Data excerpts
────
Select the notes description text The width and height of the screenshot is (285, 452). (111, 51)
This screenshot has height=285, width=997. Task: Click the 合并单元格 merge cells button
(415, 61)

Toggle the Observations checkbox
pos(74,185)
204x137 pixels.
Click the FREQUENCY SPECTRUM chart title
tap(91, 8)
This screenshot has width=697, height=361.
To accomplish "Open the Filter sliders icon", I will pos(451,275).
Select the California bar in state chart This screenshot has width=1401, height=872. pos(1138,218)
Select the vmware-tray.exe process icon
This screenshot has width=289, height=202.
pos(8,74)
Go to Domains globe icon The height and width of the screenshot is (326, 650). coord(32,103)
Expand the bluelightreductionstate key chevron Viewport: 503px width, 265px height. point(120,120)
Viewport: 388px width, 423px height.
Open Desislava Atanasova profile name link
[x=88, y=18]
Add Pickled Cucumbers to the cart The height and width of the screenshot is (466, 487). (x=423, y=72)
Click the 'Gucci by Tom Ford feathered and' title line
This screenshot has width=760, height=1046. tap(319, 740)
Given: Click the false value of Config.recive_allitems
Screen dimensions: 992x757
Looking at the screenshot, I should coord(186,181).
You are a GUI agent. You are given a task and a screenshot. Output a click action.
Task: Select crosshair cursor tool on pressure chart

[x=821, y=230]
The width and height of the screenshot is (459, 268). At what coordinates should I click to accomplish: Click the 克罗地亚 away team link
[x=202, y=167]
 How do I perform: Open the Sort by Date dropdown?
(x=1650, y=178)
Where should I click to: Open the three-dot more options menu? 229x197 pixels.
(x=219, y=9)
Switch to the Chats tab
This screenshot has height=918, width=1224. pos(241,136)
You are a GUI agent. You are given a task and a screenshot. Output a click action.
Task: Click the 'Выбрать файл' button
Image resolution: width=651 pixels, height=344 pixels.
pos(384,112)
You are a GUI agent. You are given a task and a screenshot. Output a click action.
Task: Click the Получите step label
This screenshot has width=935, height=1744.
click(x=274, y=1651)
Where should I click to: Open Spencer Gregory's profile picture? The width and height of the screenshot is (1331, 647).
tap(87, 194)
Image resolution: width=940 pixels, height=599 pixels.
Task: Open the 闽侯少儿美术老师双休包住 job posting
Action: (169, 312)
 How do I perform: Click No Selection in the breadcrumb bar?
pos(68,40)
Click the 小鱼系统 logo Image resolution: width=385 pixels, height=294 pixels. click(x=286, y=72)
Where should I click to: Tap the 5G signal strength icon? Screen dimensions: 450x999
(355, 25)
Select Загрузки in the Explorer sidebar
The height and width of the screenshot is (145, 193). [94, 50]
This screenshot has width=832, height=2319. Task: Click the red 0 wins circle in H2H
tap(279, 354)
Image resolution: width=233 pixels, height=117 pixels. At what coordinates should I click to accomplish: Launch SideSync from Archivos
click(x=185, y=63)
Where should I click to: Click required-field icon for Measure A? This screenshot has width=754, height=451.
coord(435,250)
────
Instructions to follow
Search the listing above for "Viewport" and copy every line that has it.

Output of the exercise
Expand the bluelightreductionstate key chevron Viewport: 503px width, 265px height. point(120,120)
Viewport: 388px width, 423px height.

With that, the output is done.